I also don’t begrudge any of the owners the opportunity to negotiate for a more favorable deal. But every deal the players advance that accepts less than 57% of revenue is, by definition, “more favorable” than the one that just expired. Ted Leonsis isn’t just part of the group of owners that wants a “more favorable” deal (at least not per Friedman, and it’s a shame that he won’t have an opportunity to defend himself and his position on the negotiations… although he’s certainly learned his lesson there); he’s in the group of owners that would rather cancel the season than accept anything the players have offered.

Predictably, the Twitter blowback was not directed at the first two groups of owners that want to play the season. It’s only that group of owners that would rather cancel the season than accept a “bad” deal that has inspired the ire of fans everywhere. If a “bad” deal leaves enough money for $66 million in salary, one can only wonder what a “good” deal looks like.

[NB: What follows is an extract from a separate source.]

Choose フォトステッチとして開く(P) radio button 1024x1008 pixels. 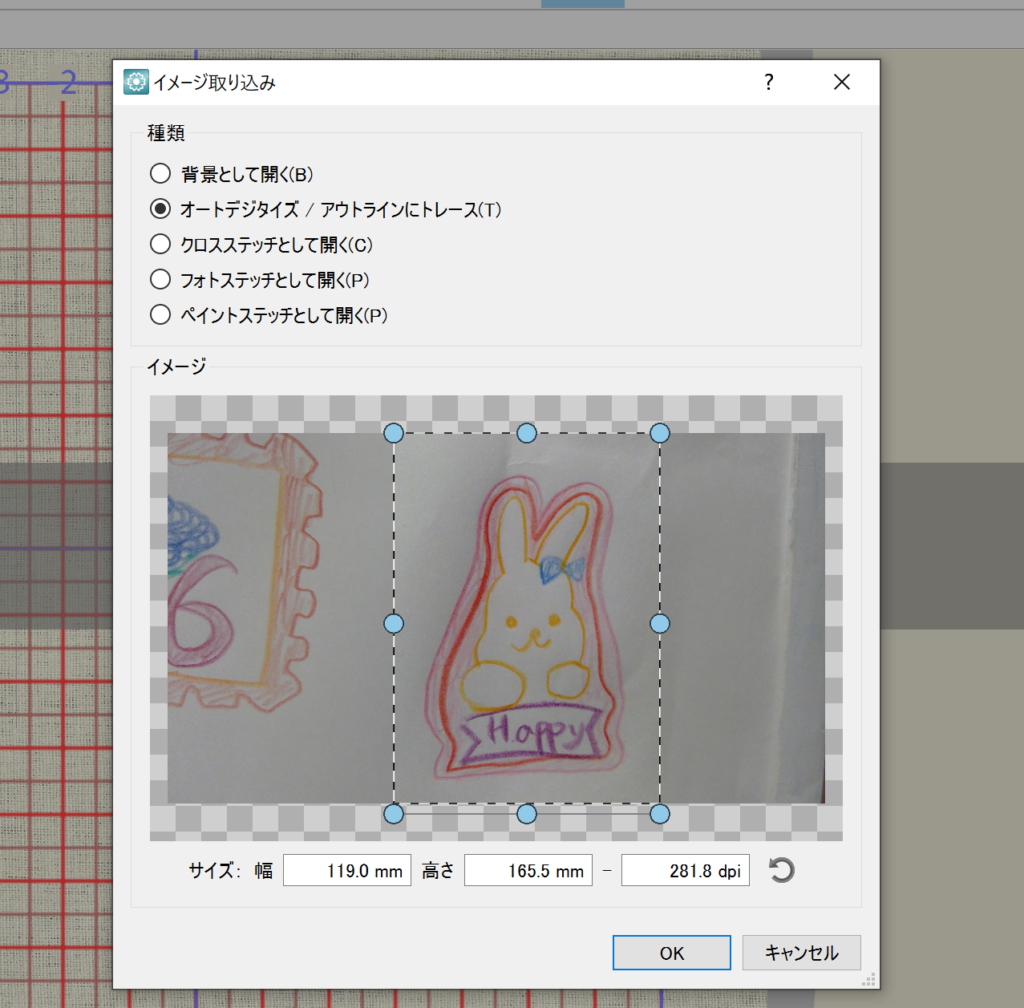(160, 279)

JP: Consistently pushing salaries higher? They signed one player to a mega-deal… that might not really have pushed much of anything. Vincent Lecavalier of your well-budgeted Tampa Bay Lightning made more then and makes more now. Moreover, Ovechkin’s deal is an above-the-table contract that doesn’t circumvent the spirit of the CBA by tacking on bogus, cheap years at the end to lower the cap hit. If you want to cast stones at teams pushing the limits of the CBA and exposing what amount to its loopholes, look elsewhere.

And while you keep circling back to the organization being in dire financial straits and acting irresponsibly, I’m not sure where that’s coming from (especially when you consider the baths the team has taken on guys like Poti and Michael Nylander). Your Ferrari analogy falls short in that neither you nor I get the opportunity to negotiate our tax rates, and if we did, chances are we’d want to lower them, regardless of what was parked in our respective four-car garages.

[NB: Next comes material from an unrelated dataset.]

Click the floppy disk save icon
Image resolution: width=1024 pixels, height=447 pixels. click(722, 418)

Rob: It’s not just the Ovechkin deal. You just referenced Nylander; the Caps out-bid another team at the final minute to get Nylander on the Caps. And then they had to bury him in the minors just a couple years later… so that they could again spend more money on player salaries and creep up to the salary cap. Tom Poti got a very generous contract extension when his career was just about over. Why should a team that isn’t making money be taking a bath on any player contract? If you don’t have the money, don’t spend it. If the Rangers were complaining about the situation after burying Wade Redden’s contract then they’d look similarly to the Caps right now. But they knew the rules, they spent what they could, and they are living with their financial decisions; not holding up an NHL season because they chose to take a bath that many other, more restrained, teams wouldn’t have taken.

JP: Again, there’s nothing hypocritical here nor is there evidence of terrible money management skills – at least without more information. NHL ownership, for most, isn’t about making money (which is good, since there isn’t money to be made for mostlike 90% most). But if the numbers say that the Caps, who have been a model franchise in many ways since the last work stoppage, are (as Friedman put it) hemorrhaging money, is Leonsis wrong to fight and hold out for a deal that meets his definition of “fair” even if others might settle for something less? In many ways, the Caps could be the League’s poster boys… if the dollars corroborate the theory.

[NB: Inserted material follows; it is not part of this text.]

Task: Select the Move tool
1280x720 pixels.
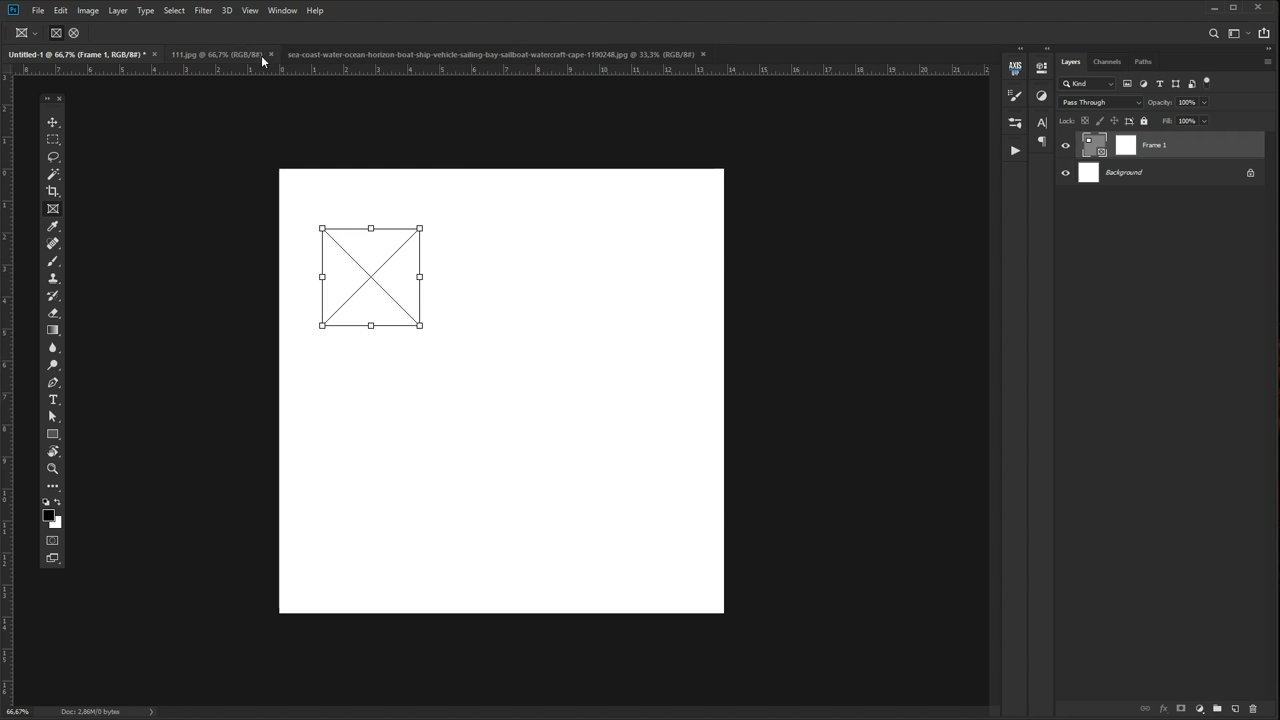Action: point(53,122)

Furthermore, while these hawks that Friedman has fingered may well be bearing the brunt of public angst about holding up a deal, we’d likely be watching hockey right now if the big-market, big-money teams were more favorably inclined to share some of that bounty. But those teams want all the “give” to come from the players – and so we sit. Are those owners not being as much of a roadblock? Maybe, maybe not. It’d be great to know more about which issues are holding up which factions, but instead we’re left to speculate.

It’s easy to paint this as a pure money-grab or assume the worst intentions and motives, especially as we’re staring into the proverbial abyss. And all of that may very well be an accurate depiction. But it could be about more than that. It could just be about getting a “fair” deal.

Let’s hope it gets fair enough real soon.